Wolfhagen. „Mensch, all die super langen Jahre", sagt Doro Pesch strahlend, als sie für einen kurzen Moment während ihres Konzerts im Wolfhager Kulturzelt innehält zwischen zwei ihrer Songs. Seit drei Jahrzehnten ist die Frau mit der wasserstoffblonden Mähne eine angesagte Größe im internationalen Musikgeschäft, ist sie die unangefochtene Queen of Metal.

Schlag auf Schlag präsentiert sie am Donnerstagabend ihren gut 1000 Anhängern im Zelt das Beste aus ihrer langen Laufbahn, die mit der Band Warlock begann. Vor allem die frühen Stücke sind es, bei denen die gereiften Headbanger vor der Bühne aufdrehen.

Doros Metal ist rostfreier Stahl, gradlinig, druckvoll und wird mit Leidenschaft und erfrischender Spielfreude von der nur 1,54 Meter großen Powerfrau und ihrer exzellenten Band performt. Die Frau im schwarzen Leder kokettiert damit, dass dem Schwermetall-Genre etwas Altmodisches anhaftet. „Wollt ihr noch mehr Old-School-Metal?“, fragt die 52-Jährige ein ums andere Mal lachend und mit gegerbter Stimme. Und das Publikum will genau das. „True As Steel“ und „Metalracer“ gibt es auf die Ohren, genauso wie „Breakin The Law“ und die Hymne „We Are The Metalheads“.

„Raise Your Fist“, dieser Aufforderung kommt man gerne nach, die Fäuste recken sich gen Himmel, die Refrains wie bei „All We Are“ werden von den Fans bis zur Heiserkeit mitgesungen. Es geht in Richtung „Out of Control“. Die Lautstärke zieht an, Drummer Johnny Dee, seit 23 Jahren in der Band, lässt die Stöcke rotieren und setzt zum großen Schlagzeug-Solo an. Minutenlang - Ende der 1980er war das Standard bei Konzerten.

Aus dieser Zeit stammt ein weiterer Doro-Klassiker: „Für immer“. Es ist einer der wenigen Songs mit deutschem Text und noch immer herausragend. Die Dramaturgie macht das Stück groß, dynamisch, emotional. Die Sängerin nimmt auch die hohen Lagen elegant wie in den frühen Jahren. Das Publikum assistiert als Chor. „Für immer zusammen“ singt die Queen of Metal und meint damit offensichtlich auch ihre Fans. Während des gut zweistündigen Konzerts sucht sie immer wieder den direkten Kontakt.
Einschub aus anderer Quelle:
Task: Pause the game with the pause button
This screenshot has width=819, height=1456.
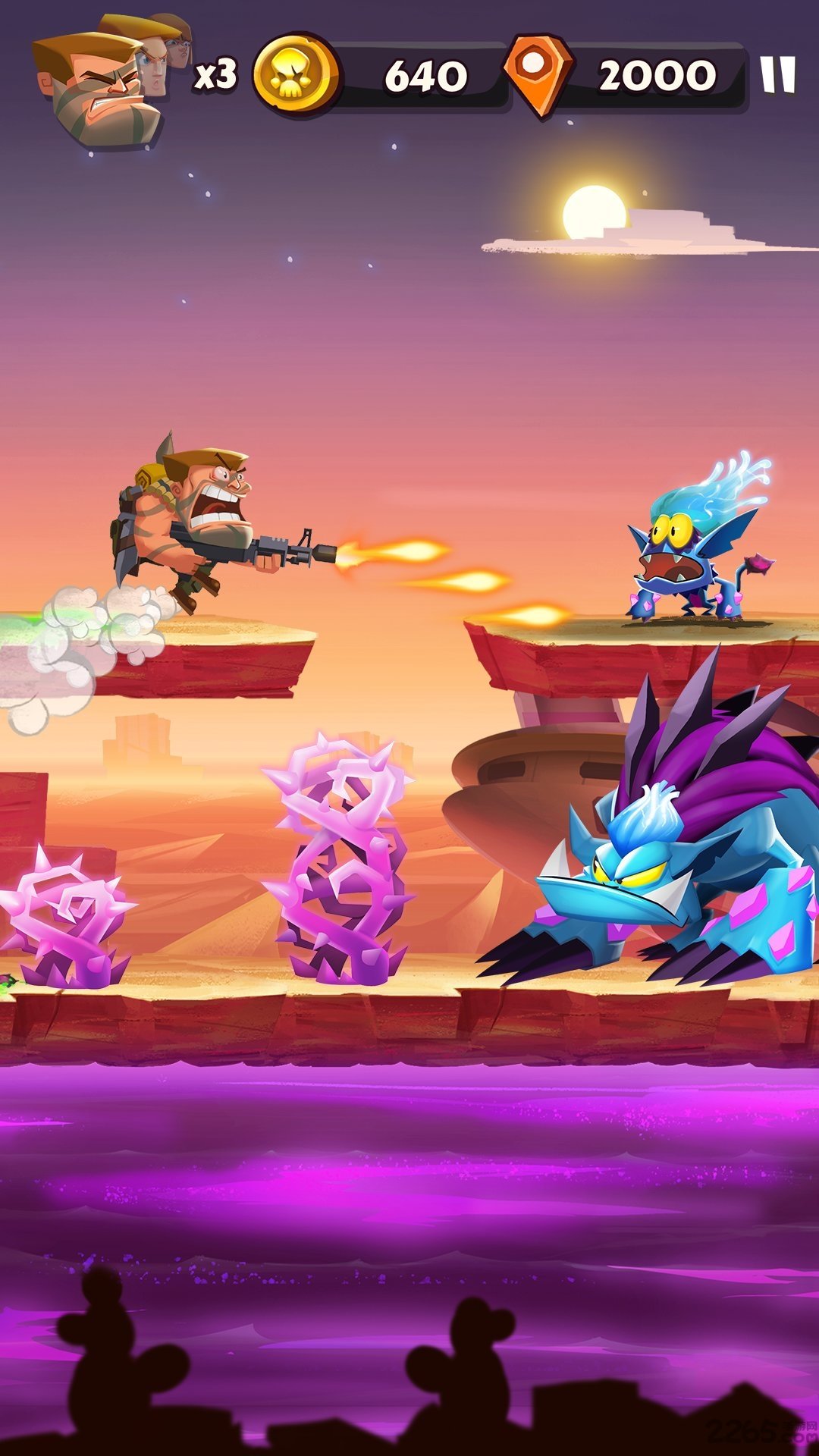Action: pyautogui.click(x=778, y=75)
Gegen 23 Uhr ist Schluss, wohl aus Rücksicht auf die Anwohner des Festivalgeländes. Doro Pesch und ihre Musiker hatten noch Reserven und durchaus Lust auf mehr. Als die Band längst im Backstage-Bereich verschwunden ist, gibt die Sängerin noch unermüdlich und bester Laune Autogramme auf Jacken, Plakate, Unterarme, lässt sich mit Fans fotografieren - bodenständig und nahbar. Wohl auch ein Grund dafür, warum Queen Doro nach all den super langen Jahren von den Metal-Anhängern so verehrt wird.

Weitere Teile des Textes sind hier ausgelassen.